Remember, the faster your hedge grows, the more often you will have to cut it back. Privet can be grown to your choice of height and kept trimmed or be left to its own devices to grow more loosely and naturally when it could have the clusters of white flowers. Not everyone enjoys its smell. Plants do not stop growing at their estimated maximum height. That is why councils have stopped using Cupressus leylandii. For privacy an evergreen bush might be a better choice than an edible hedge.
Not procumbens, that only gets to about 6 inches high. Gaultheria mucronata (Bells seedling most commonly found) can get to 6 feet and gaultheria shallon apparently can get to 14 feet in its North American home, it is about 4-6 feet high in my garden. I wouldn't voluntarily plant either, they are seriously invasive weeds.
My concern with a hedge that yields food is that you’ll have a glut of something you scarcely wanted to eat in the first place. There is an obvious reason why obscure fruits are not widely grown - they don’t taste very nice!

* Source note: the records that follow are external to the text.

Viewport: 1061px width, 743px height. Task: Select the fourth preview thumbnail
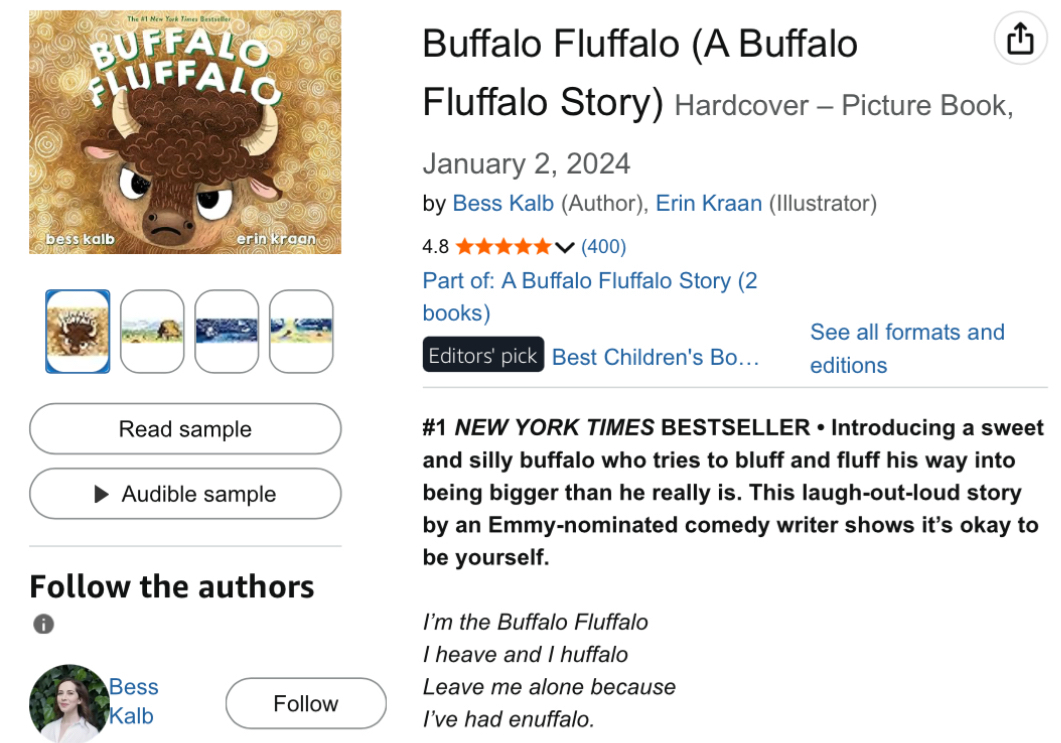pyautogui.click(x=301, y=331)
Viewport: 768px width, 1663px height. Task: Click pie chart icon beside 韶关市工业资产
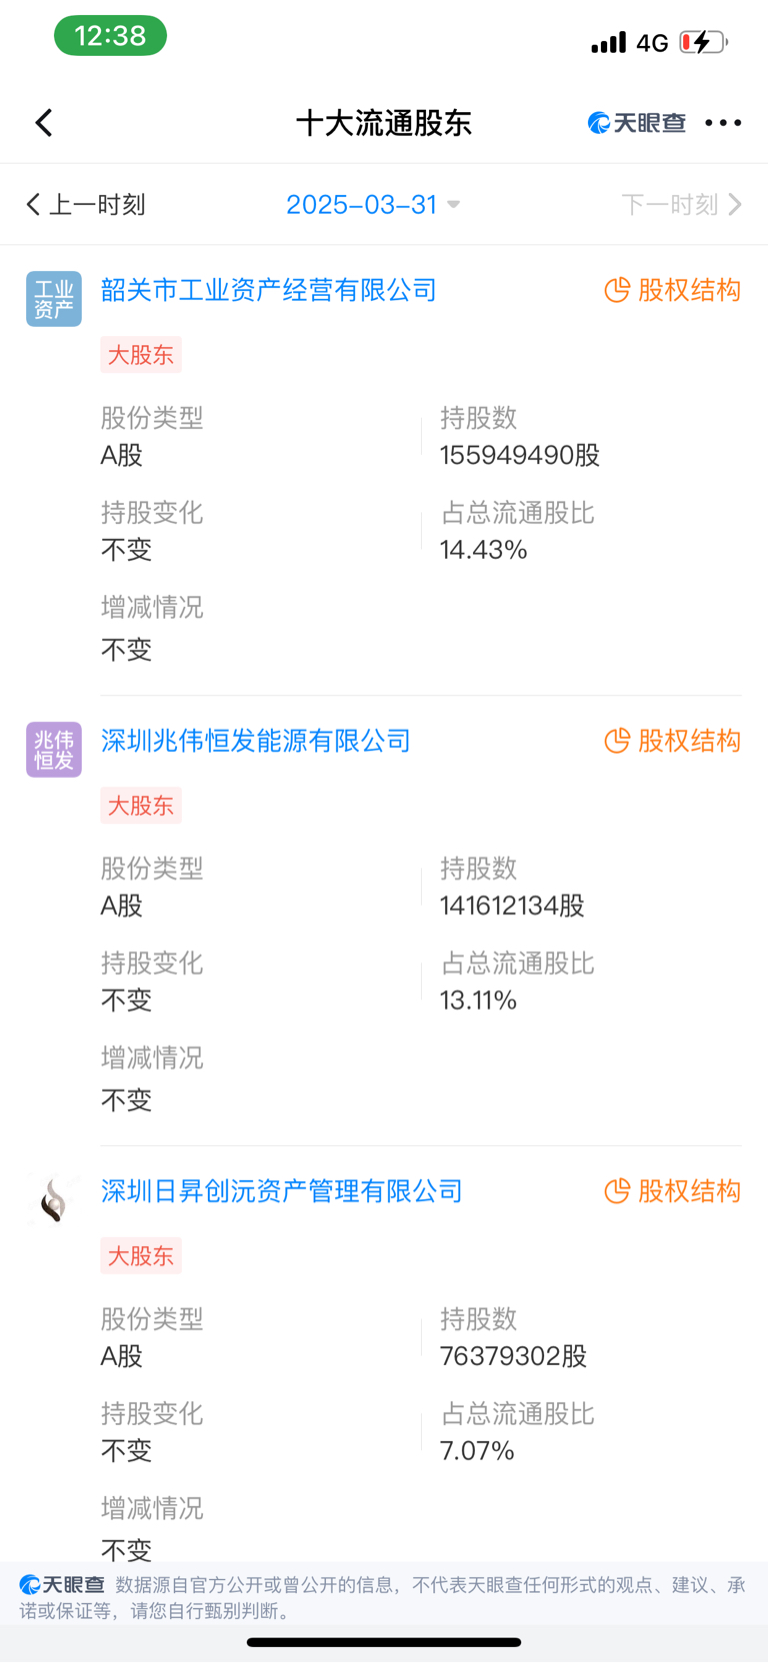617,290
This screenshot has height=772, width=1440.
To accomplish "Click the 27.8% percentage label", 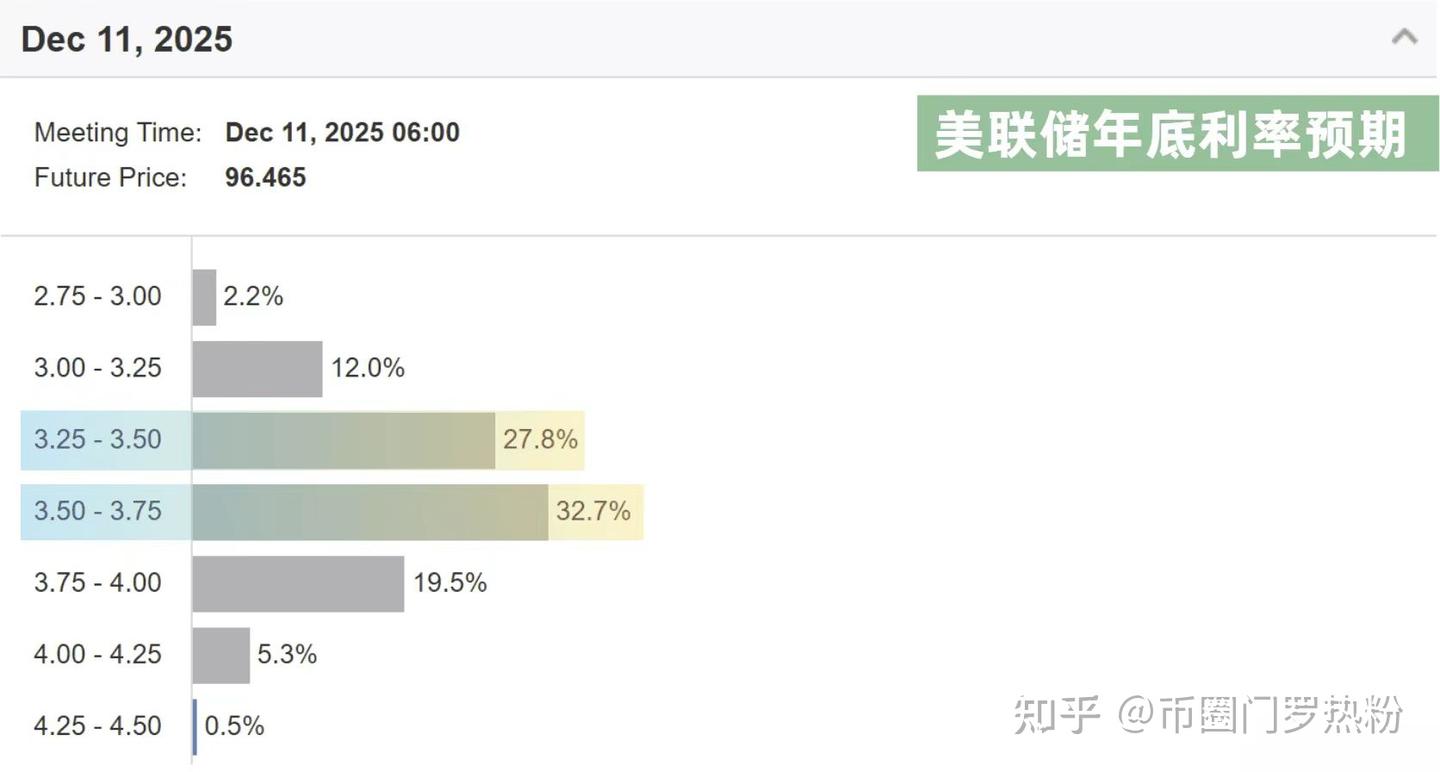I will pos(538,439).
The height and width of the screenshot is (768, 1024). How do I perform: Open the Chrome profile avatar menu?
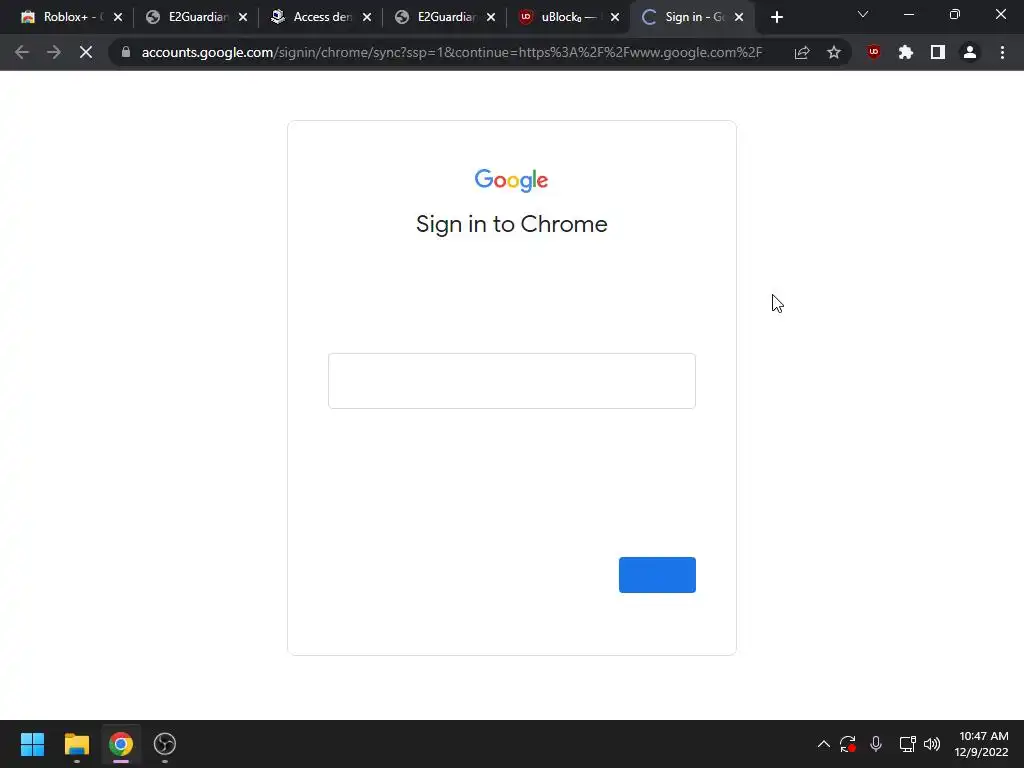(x=970, y=52)
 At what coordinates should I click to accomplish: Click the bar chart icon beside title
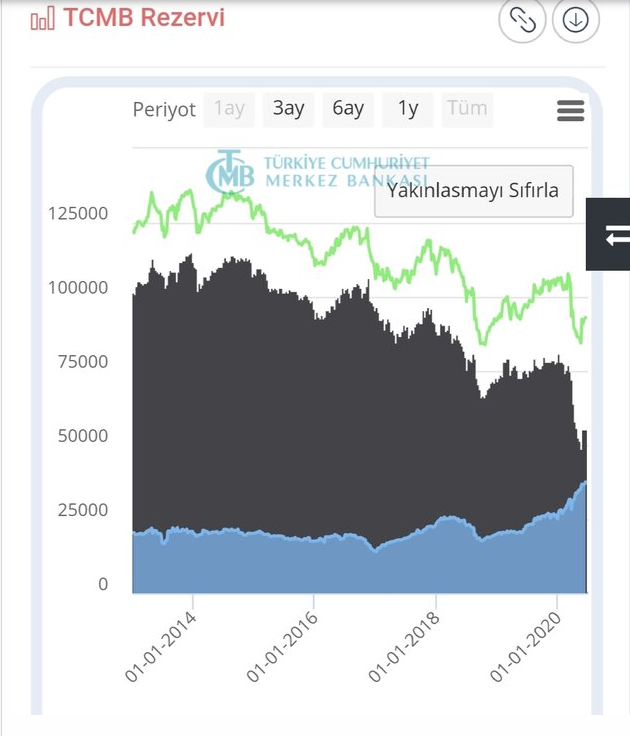[42, 19]
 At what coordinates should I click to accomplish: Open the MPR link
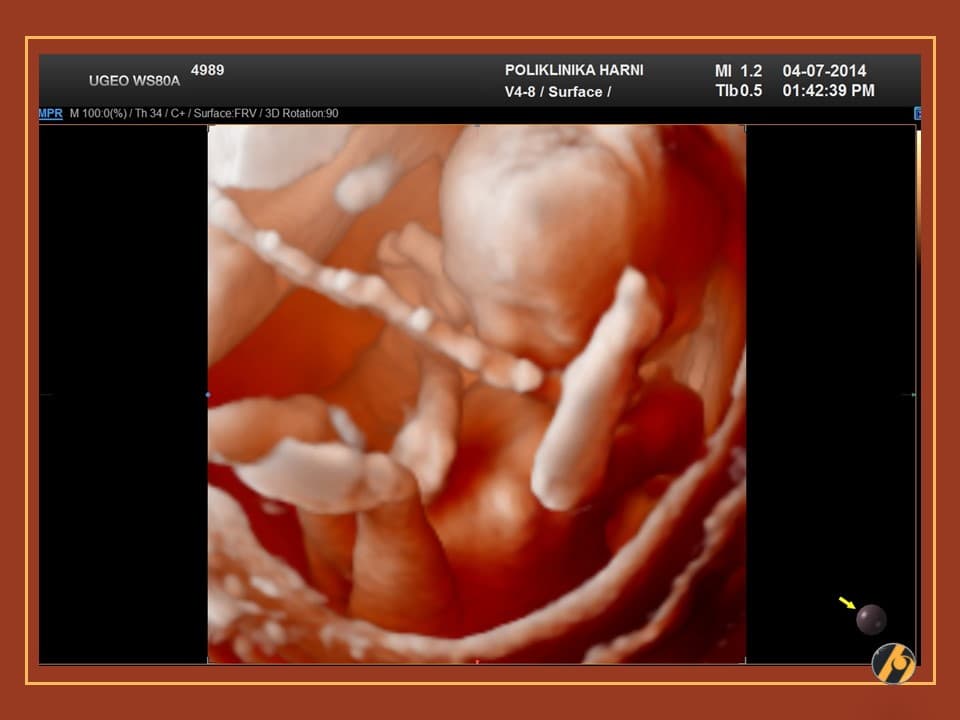tap(50, 114)
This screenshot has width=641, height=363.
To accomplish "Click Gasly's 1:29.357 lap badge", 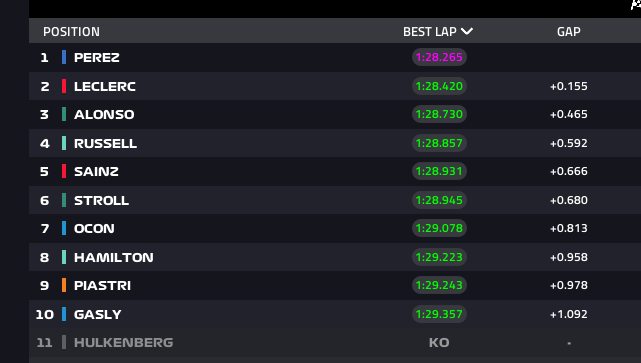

My emphasis would be on planting something that performs well in my growing conditions, provides privacy, can be easily maintained, looks attractive, is friendly to wildlife, provides varying seasonal interest and then, and only then if there were still a choice in the matter, pick a plant that yields a harvest of something worth eating.
Having heard all these thoughts I realise that what I want to focus on is something that I can plant in front of the wall that will he thin for the first metre of its height (so you can still see the wall) and then bushy after the first metre.
Perhaps more like a line of trees or bushes that merge together to give the privacy?
Having heard all these thoughts I realise that what I want to focus on is something that I can plant in front of the wall that will he thin for the first metre of its height (so you can still see the wall) and then bushy after the first metre.
Perhaps more like a line of trees or bushes that merge together to give the privacy?
Does anyone have Ideas for that?
You could do something with pleached pears or apples
You can do the same free-standing if you erect posts and wires and train the growth horizontally
"What is hateful to you, do not do to your neighbour".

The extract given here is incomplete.